It’s easy to assume people are better than computers at making decisions that require a subjective judgement. Computers have traditionally been binary yes/no machines. They have a great ability to make fast decisions based on hard logic when given structured data, but without the intuition we so often use to guide us.AI tools are now giving computers an ability to make those subjective decisions, but somewhere in our human psyche we persist in thinking we’re better at teasing out the nuances of a situation. So today, AI can subjectively interpret electrocardiogram traces far faster than humans, but we wouldn’t commit to heart surgery without an experienced human checking the diagnosis first.
What if there are subjective decisions to be made where humans are not only slower than machines but also inferior?
For better or worse, we all have biases, and many are based on the dataset we all carry round inside us – our experience. In some cases I know I’m being biased by my database of experience and I can deliberately filter that out before making a decision.
For example, I often interview candidates applying to join PA Consulting. I also happen to dislike novelty socks a lot because a former colleague wore them and the person wasn’t particularly pleasant to work with. So, when a candidate wears Homer Simpson socks to an interview, I shudder at the memory of that unpleasant former colleague. Rationally, I know the candidate’s choice of socks has no bearing on their abilities, so of course I will deliberately filter this and other obviously irrelevant data out of my decision-making.
More worrying and harder to deal with, though, is weak data that masquerades as being logical and is then prioritised because it supports a bias.
For example, I always take lots of notes at meetings because it helps me reflect on the situation afterwards. So I like it when job candidates make notes in interviews. But basing my decision to hire or not on whether a candidate makes notes isn’t a good idea. It isn’t high-quality data, as for all I know they could be scribbling down a shopping list.
It’s easy to see, then, how AI could actually be a more ethical, superior decision-maker in subjective situations. Perhaps it could be better than a human high court judge as it won’t be biased by skin colour or gender. Perhaps it will be a better bank manager as it won’t be swayed by the old school tie of the loan applicant. And perhaps it will be a better recruiter as it won’t be influenced by novelty socks.
For AI systems to become better and more ethical than humans, we first need to filter out any data that we know would be unethical, or even illegal, to use as the basis for a decision. For example, using gender in car insurance applications. You must make sure your organisation isn’t letting AI explore data lakes containing information that would be unethical to use. This is a lot easier with AI than with humans.

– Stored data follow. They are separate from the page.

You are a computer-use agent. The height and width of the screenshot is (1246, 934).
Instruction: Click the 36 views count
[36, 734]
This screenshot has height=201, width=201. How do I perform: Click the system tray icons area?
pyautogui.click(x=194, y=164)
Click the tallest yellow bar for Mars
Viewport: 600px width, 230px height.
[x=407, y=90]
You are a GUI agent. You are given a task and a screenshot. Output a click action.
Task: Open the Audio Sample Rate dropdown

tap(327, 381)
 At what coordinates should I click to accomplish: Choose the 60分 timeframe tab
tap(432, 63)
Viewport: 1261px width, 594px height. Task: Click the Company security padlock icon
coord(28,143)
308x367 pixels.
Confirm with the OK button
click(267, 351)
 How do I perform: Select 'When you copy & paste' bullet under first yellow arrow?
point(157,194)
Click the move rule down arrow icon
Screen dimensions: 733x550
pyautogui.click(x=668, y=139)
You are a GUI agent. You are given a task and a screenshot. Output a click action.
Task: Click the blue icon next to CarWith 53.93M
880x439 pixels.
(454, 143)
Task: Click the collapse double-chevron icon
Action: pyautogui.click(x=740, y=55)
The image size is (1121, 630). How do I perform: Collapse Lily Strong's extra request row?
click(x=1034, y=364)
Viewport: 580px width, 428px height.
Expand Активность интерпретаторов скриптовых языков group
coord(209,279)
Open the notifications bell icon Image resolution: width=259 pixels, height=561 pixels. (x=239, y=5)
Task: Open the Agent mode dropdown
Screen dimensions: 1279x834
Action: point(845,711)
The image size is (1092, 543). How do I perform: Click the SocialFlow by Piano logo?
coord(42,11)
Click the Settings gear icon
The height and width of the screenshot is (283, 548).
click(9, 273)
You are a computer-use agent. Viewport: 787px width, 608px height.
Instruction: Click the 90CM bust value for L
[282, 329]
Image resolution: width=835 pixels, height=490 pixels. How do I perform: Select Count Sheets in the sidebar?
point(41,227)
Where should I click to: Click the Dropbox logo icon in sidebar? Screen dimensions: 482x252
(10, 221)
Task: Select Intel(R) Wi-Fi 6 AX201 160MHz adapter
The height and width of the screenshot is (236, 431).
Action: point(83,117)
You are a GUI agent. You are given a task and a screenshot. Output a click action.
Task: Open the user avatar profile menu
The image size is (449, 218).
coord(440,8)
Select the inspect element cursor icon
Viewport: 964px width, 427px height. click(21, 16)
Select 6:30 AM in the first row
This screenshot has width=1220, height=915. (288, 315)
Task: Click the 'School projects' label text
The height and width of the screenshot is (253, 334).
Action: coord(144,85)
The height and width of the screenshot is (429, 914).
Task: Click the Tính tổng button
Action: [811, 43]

The next step is to ensure any AI system can be easily audited so you can see when weak data is being over-relied on to draw conclusions. AI isn’t magic, it looks at a lot of data, has no frame of reference beyond the data available, and can’t tell anything about the quality of the data. Analysing a lot of weak data can be useful, but AI could make decisions based on the volume of data rather than the quality. For example, analysing mobile phone signals will say something about traffic flow on city roads, but not as much as cameras that track number plates and can distinguish between a motorbike, car and bus.
Even with an audit trail, however, it can be hard to tell AI what data is high and low quality. A recent study of fitness tracker accuracy by Stanford University found pulse rates measured by the six market-leading devices were within 5 per cent of the actual pulse. But measured energy expenditure was only between 27 and 90 per cent of the actual expenditure. Insurance companies have already started to sponsor customers to use these devices and use AI to derive business insight from the data. If Stanford University is to be trusted, insurance companies can make good use of one subset of data, while drawing false conclusions from the other.
Many organisations are looking to use AI agents to mine existing data for new insight. Chief information officers will need to put in place review procedures that audit how AI systems use this data to make decisions and, if necessary, manually recalibrate the prioritisation based on human insight.
Rather than thinking AI is ethically inferior to humans because it has limited experience of being human, we should think of its lack of human emotions as an advantage. AI can make decisions transparently and without the hidden grudges humans are prone to. But to do this, we can’t allow AI to evolve without supervision.